INFORMATION SHOWN START

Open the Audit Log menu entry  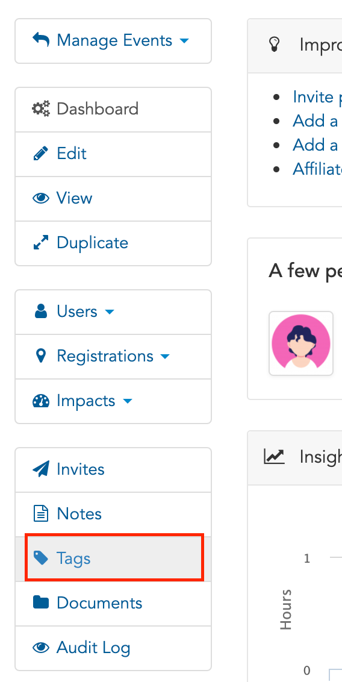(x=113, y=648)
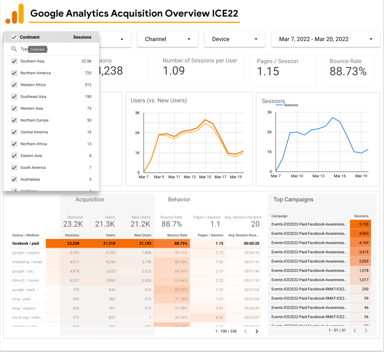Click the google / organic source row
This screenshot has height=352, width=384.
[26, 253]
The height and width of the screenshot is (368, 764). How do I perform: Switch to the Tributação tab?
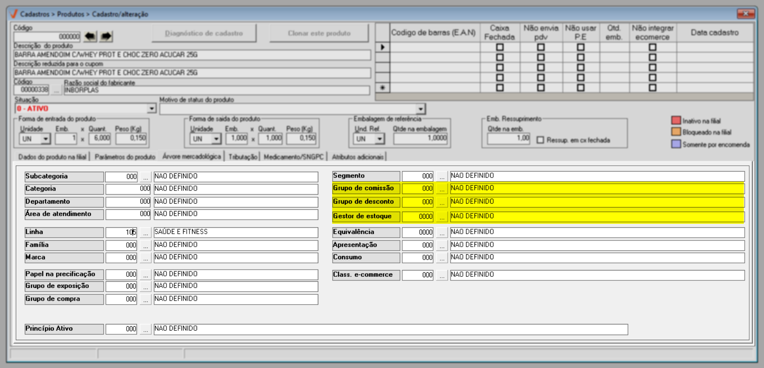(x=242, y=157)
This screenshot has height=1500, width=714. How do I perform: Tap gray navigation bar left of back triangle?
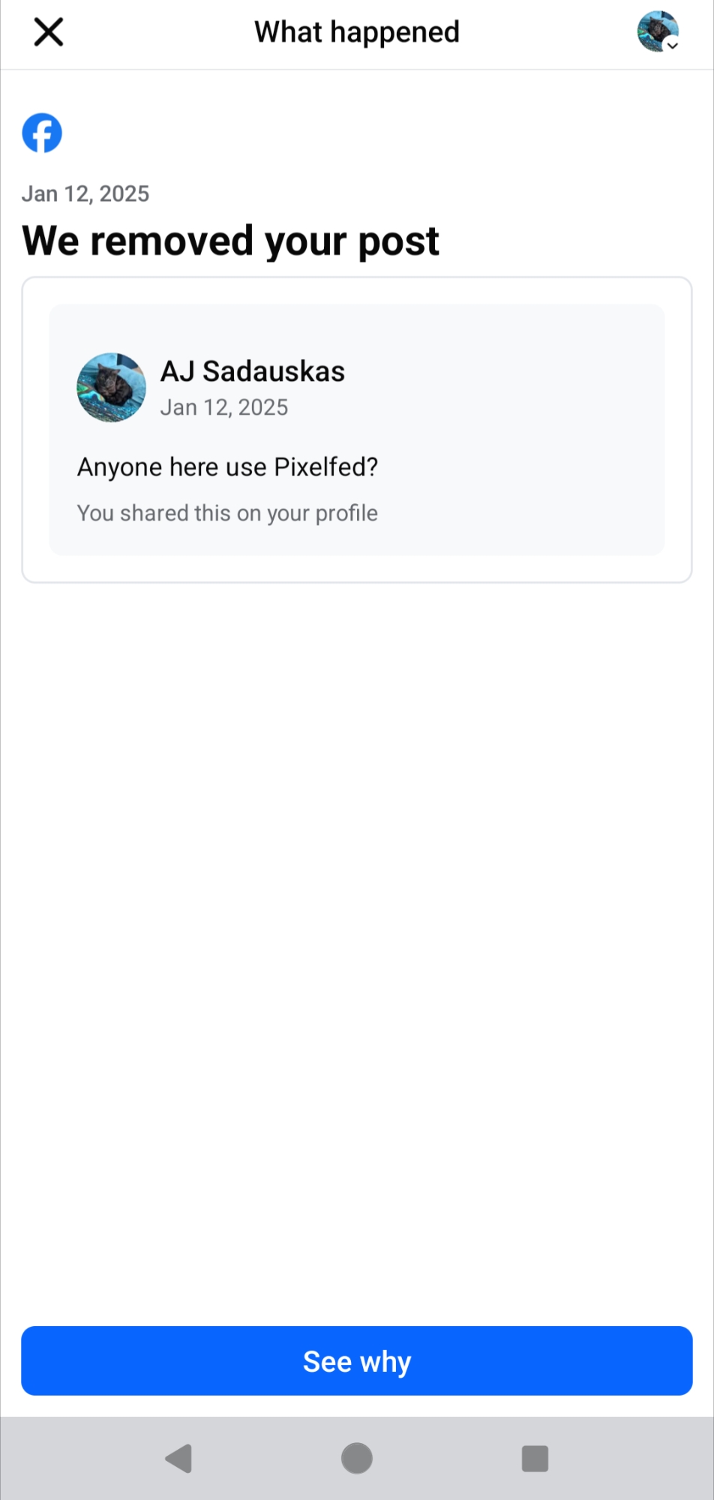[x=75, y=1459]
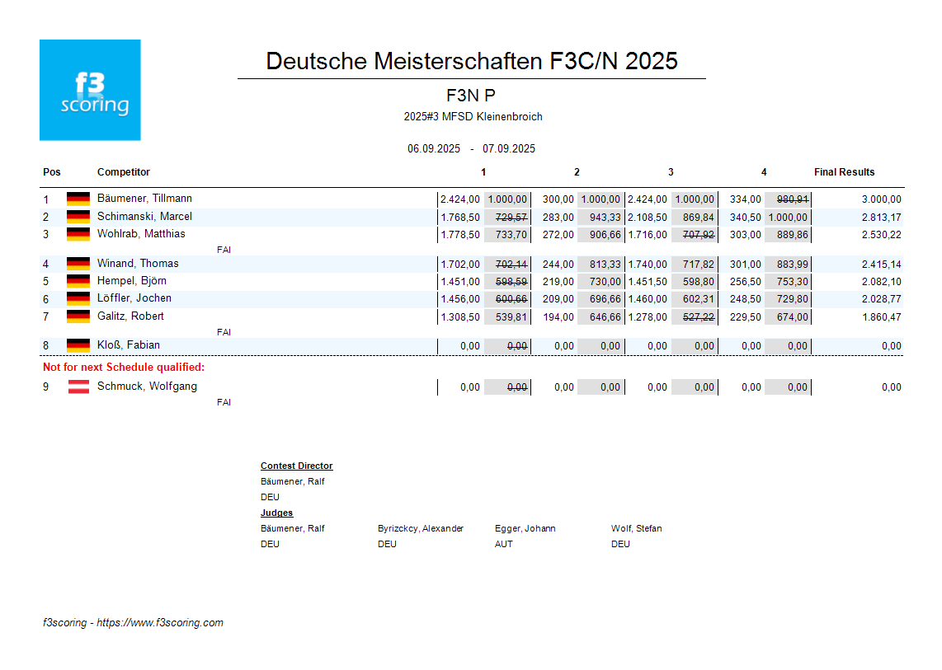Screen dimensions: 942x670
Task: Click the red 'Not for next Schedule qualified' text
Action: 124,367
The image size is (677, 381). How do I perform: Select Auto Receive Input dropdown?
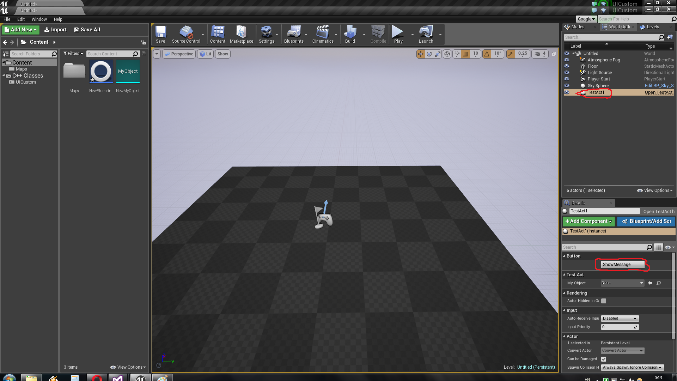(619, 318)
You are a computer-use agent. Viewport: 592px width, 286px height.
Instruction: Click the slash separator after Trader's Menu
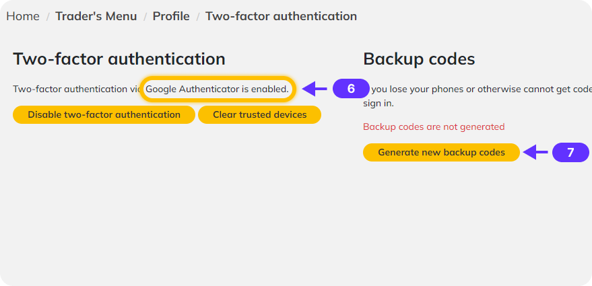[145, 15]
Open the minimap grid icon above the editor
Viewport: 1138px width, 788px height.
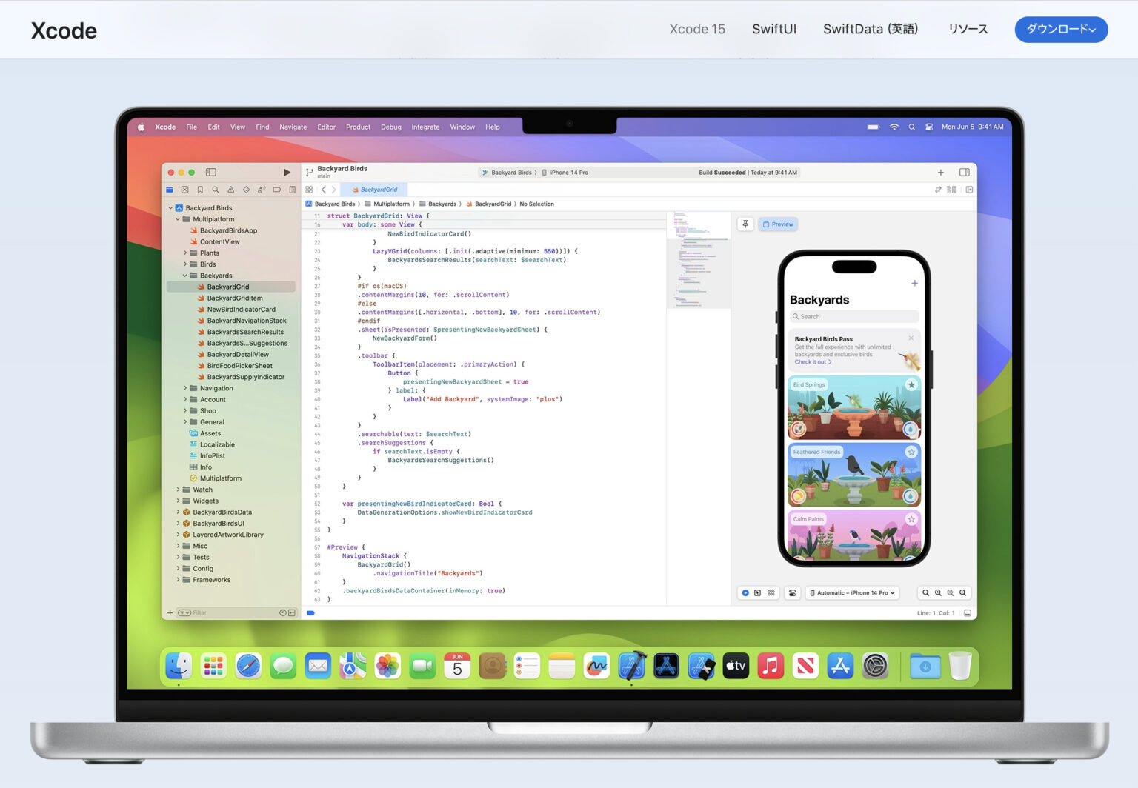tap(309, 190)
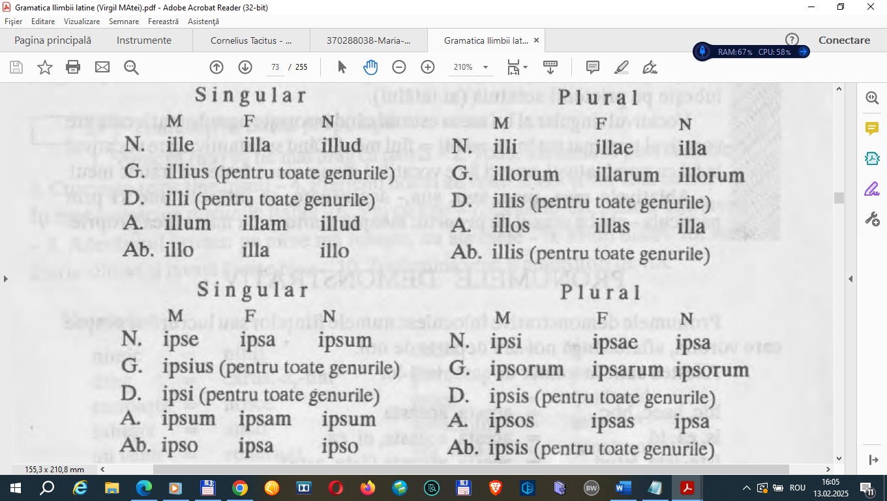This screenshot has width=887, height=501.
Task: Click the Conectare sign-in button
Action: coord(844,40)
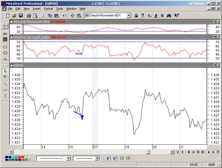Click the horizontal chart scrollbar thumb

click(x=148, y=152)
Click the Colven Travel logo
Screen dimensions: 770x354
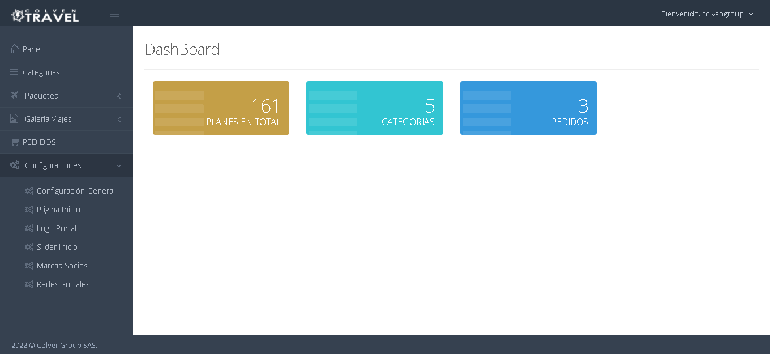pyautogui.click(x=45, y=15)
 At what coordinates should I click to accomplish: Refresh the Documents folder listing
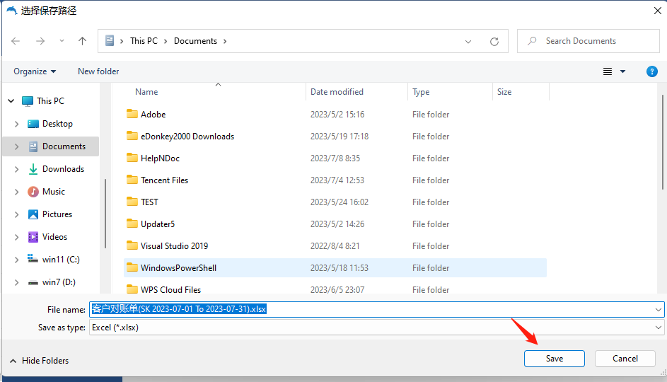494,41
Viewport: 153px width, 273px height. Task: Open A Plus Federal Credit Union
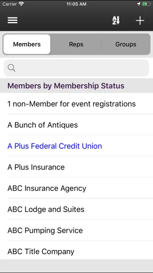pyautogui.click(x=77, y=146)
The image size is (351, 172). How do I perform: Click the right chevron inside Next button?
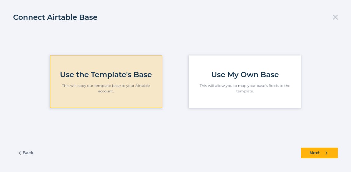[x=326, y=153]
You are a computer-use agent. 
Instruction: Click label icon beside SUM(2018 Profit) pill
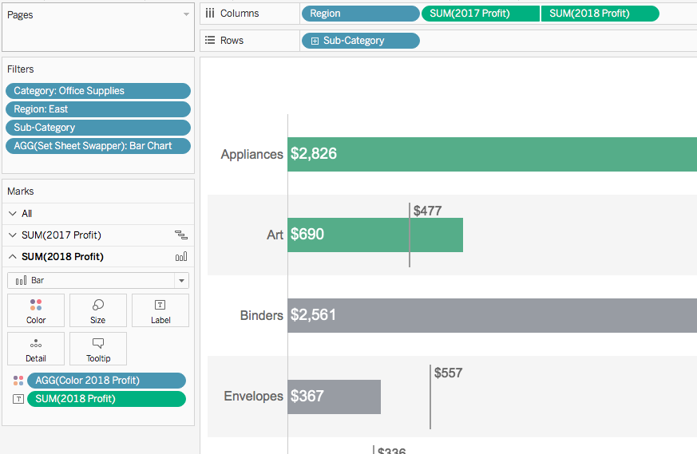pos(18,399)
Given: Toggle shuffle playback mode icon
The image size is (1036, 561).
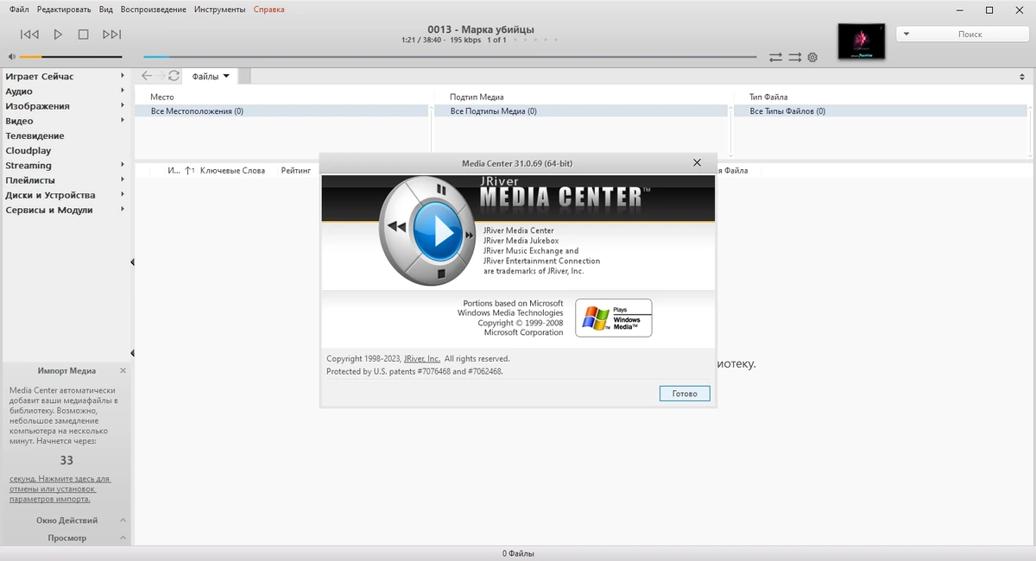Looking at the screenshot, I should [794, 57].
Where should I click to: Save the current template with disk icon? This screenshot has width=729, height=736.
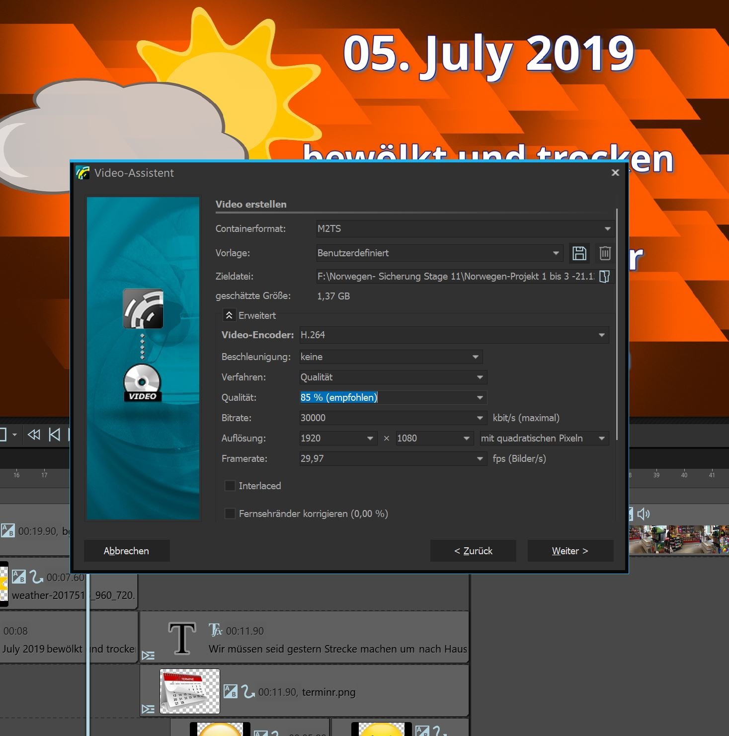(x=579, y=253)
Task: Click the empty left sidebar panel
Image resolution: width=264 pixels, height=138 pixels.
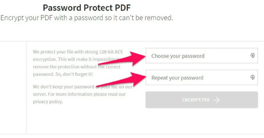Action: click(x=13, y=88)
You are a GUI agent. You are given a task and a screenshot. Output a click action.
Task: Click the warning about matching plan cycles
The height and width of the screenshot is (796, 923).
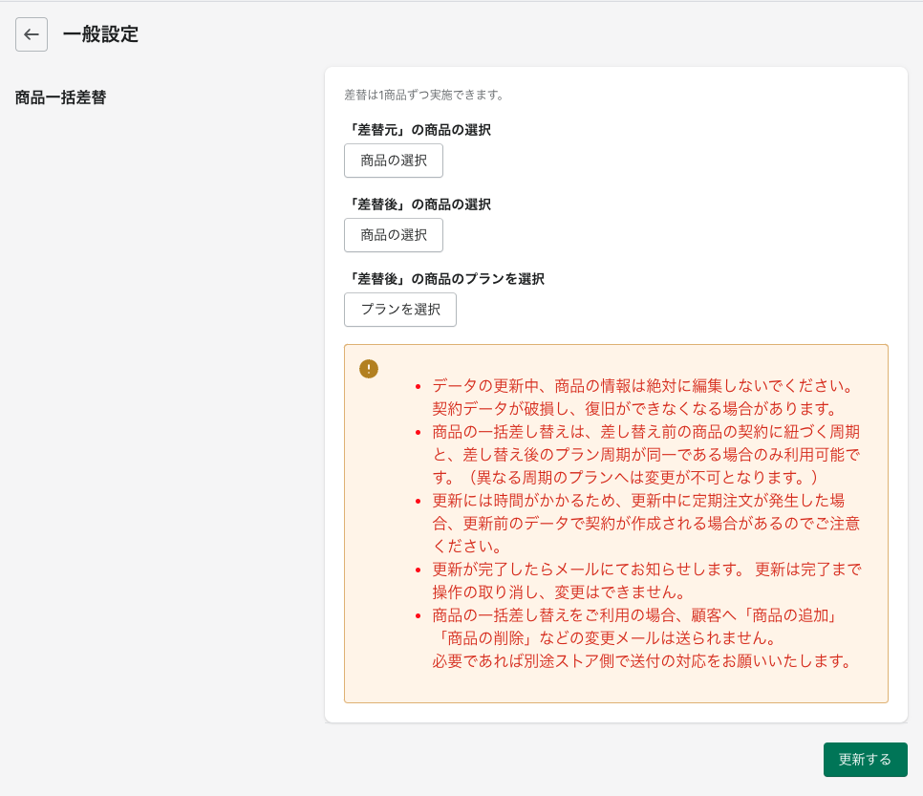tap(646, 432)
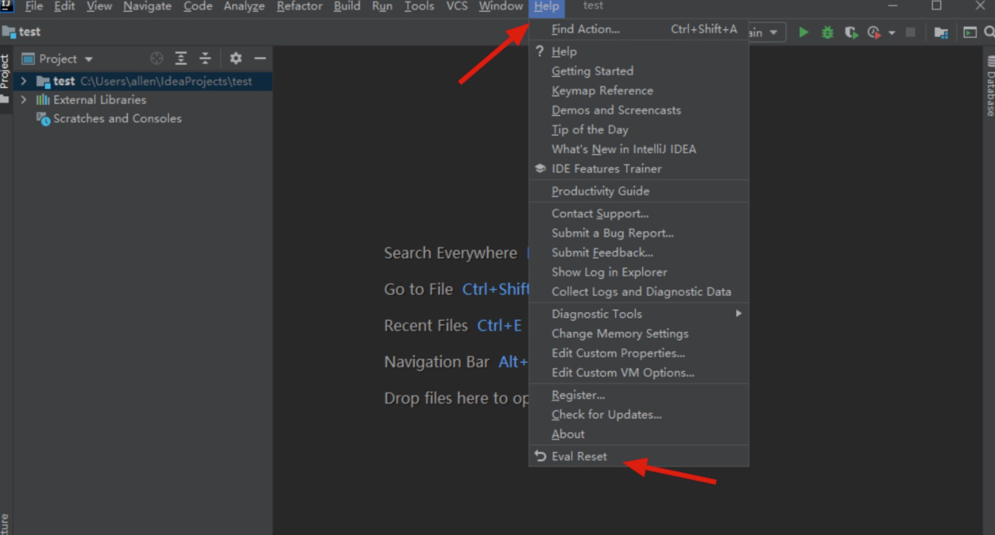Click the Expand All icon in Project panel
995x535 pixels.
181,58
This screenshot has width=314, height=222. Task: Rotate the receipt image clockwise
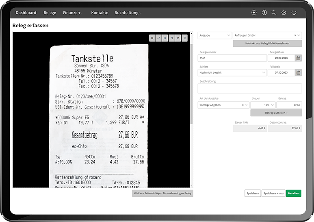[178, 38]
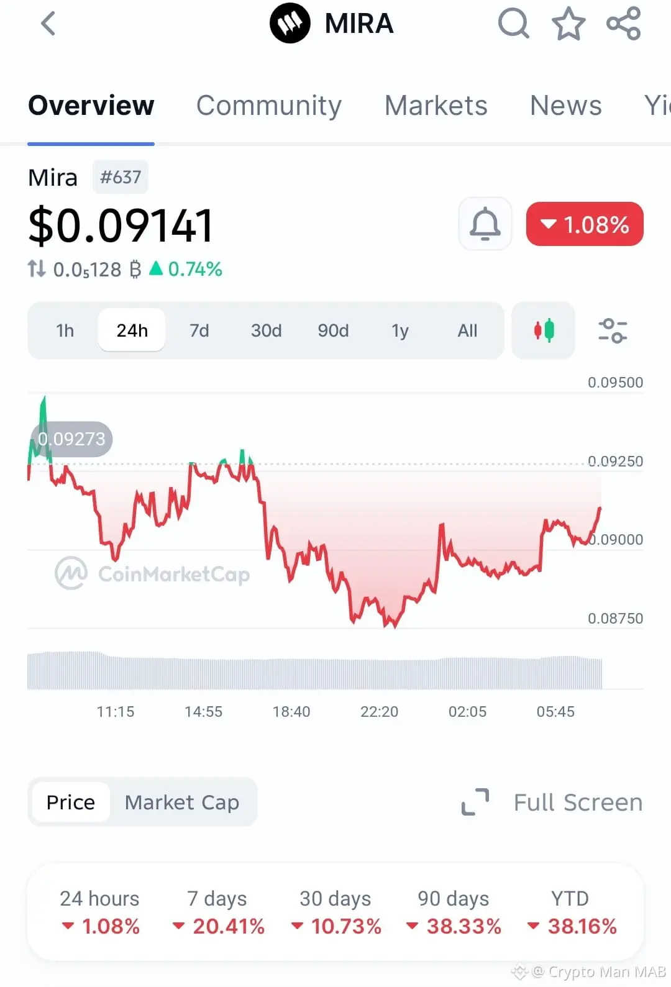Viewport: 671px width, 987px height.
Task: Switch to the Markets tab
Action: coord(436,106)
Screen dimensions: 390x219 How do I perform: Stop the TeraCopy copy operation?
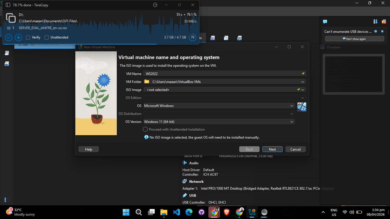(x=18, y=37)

INFORMATION SHOWN END

HOW TO COMPLETE THIS TASK> Whenever the string "computer" turns up in a line above, copy that line out.

RESULT OF THE EXERCISE>
You are a computer-use agent. Viewport: 592px width, 286px height.
You are a computer-use agent. 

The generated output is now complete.